The year was 1994 and the Chairman was Democrat Dan Rostenkowski of Illinois.
We all know what happened: Rosty won his primary, and then got hit with 17 federal indictments that would later result in a guilty plea and a lengthy prison stay. The Republican nominee, little-known long shot Michael Patrick Flanagan, beat Rosty in the general election and joined history as one of the members of Republican Revolution of 1994.
I worked for Flanagan’s D.C. office for a short time; my friends on the Democratic side of the aisle joked that it was a “temp job.” Sadly, they were right. Flanagan was a solid guy, one of the smarter members of his class and a straight shooter, but he was unfortunately a stranger in a strange land – a Republican on Democratic Machine turf. The Machine took a bead on him in 1996, and took him out at the ballot box. Flanagan now works as a lobbyist, while the man who beat him now serves as the scandal-plagued Governor of Illinois. The seat is currently occupied by DCCC Chairman and former Clinton advisor Rahm Emmanuel.
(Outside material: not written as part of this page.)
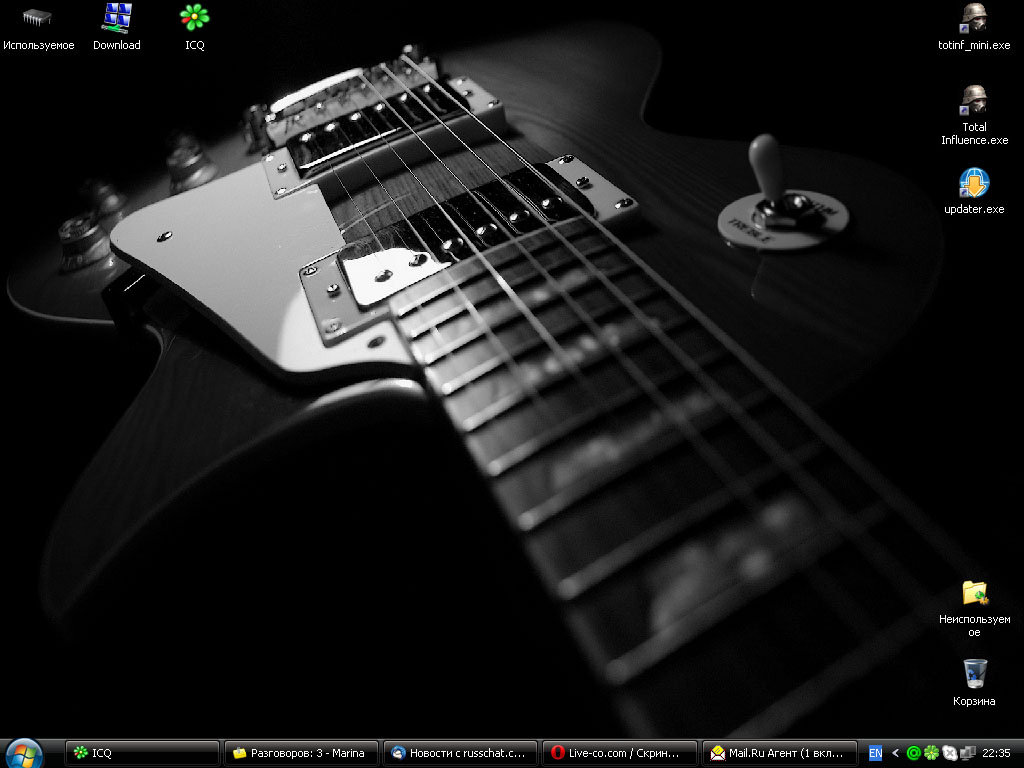This screenshot has height=768, width=1024.
Task: Open Новости с russchat taskbar button
Action: click(460, 753)
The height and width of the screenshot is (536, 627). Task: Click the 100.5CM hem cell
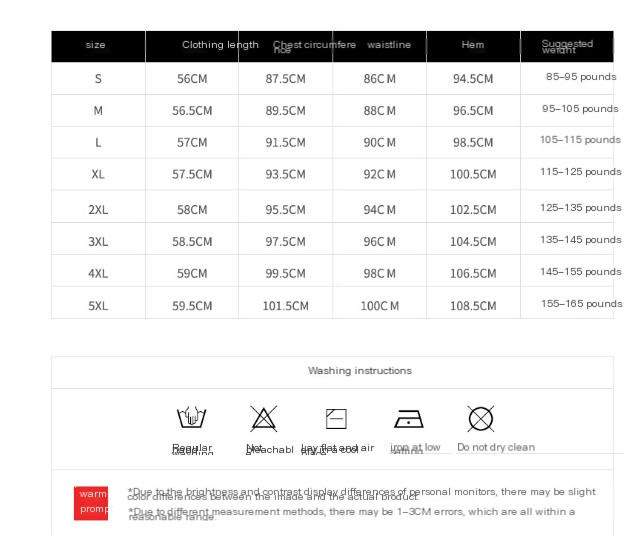point(473,174)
Ten years after Flanagan’s loss, the Democrats seem poised to make substantial gains in the House and Senate. On the House side, they stand to gain anywhere between 10 and 20 seats. The question s not whether they will advance, only whether it will be enough to take control of the chamber.
If the Democrats do take a large number of Republican seats this cycle, they will find themselves on the defensive in 2008, because the Democrat gains this year are washing in on a wave of Flanagans: one-term winners who don’t fit the partisan bent of their districts, taking advantage of temporary weakness of individual incumbents.
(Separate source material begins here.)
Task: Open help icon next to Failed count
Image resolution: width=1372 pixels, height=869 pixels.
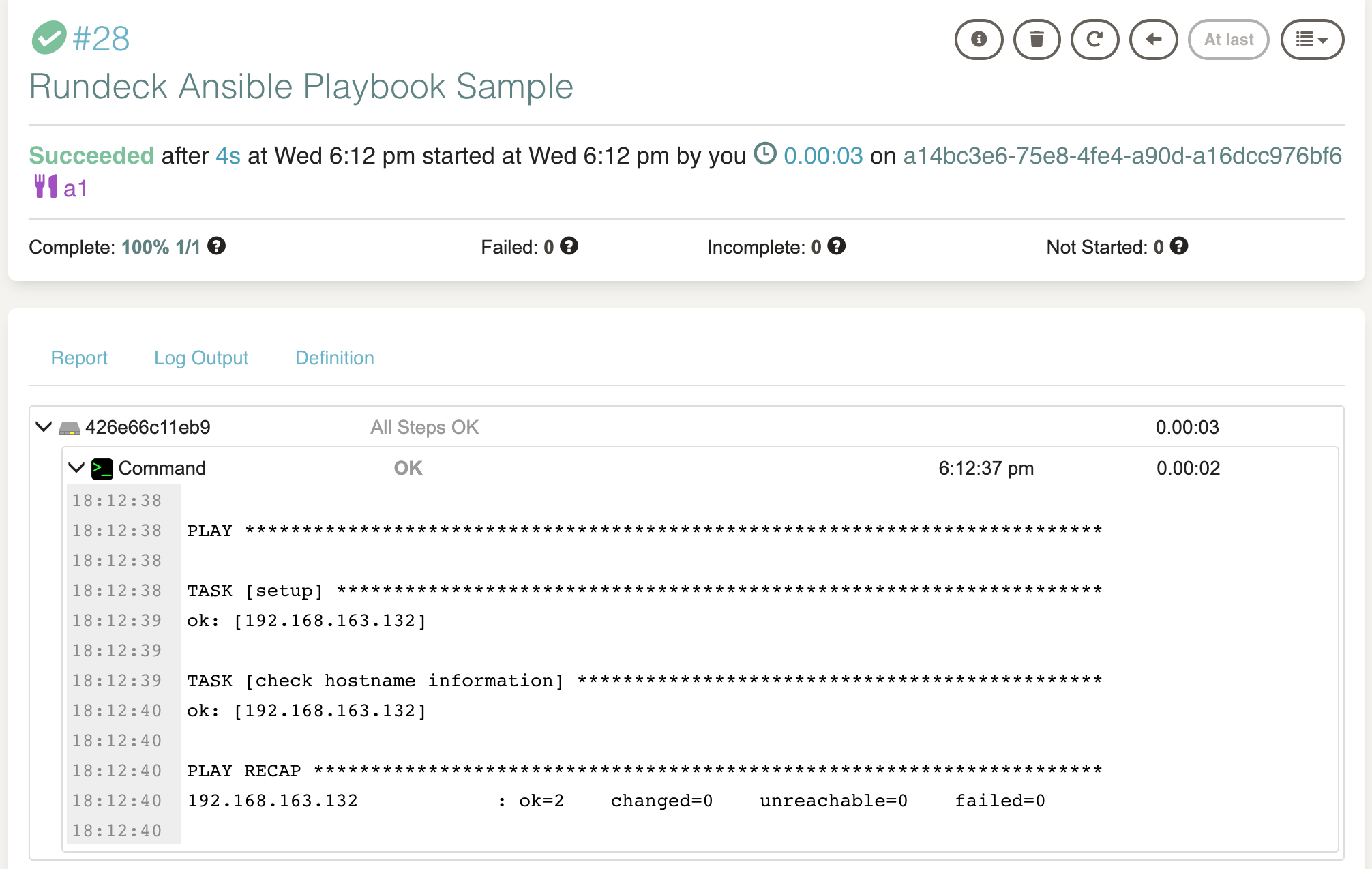Action: tap(569, 246)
Democrats hope to win Mark Foley’s old seat. Katherine Harris’s old seat. Bob Ney’s seat. Henry Hyde’s old seat, for cryin’ out loud. They want to knock off incumbents like Thelma Drake. Deborah Pryce. Chris Chocola. Jean Schmidt. Mike Sodrel. They’ll probably take at least a few of these, if not more.
Many of these districts are places that 2004 Presidential candidate John Kerry underperformed his own national average by more than 9% of the vote – in other words, these are places that are exceedingly unfriendly territory for Democrats. Almost all of them are places where Bush at least won, and many of them were firmly in Republican grip in the last Congressional election as well. (Otherwise, they couldn’t be Democratic gains this year.)
The Democrats will no doubt win a number of races this year in places they could not win in the last few decades and might never win but for some serious incumbent missteps. What does this mean for Democrats measuring the drapes for their new leadership offices? Keep your receipts.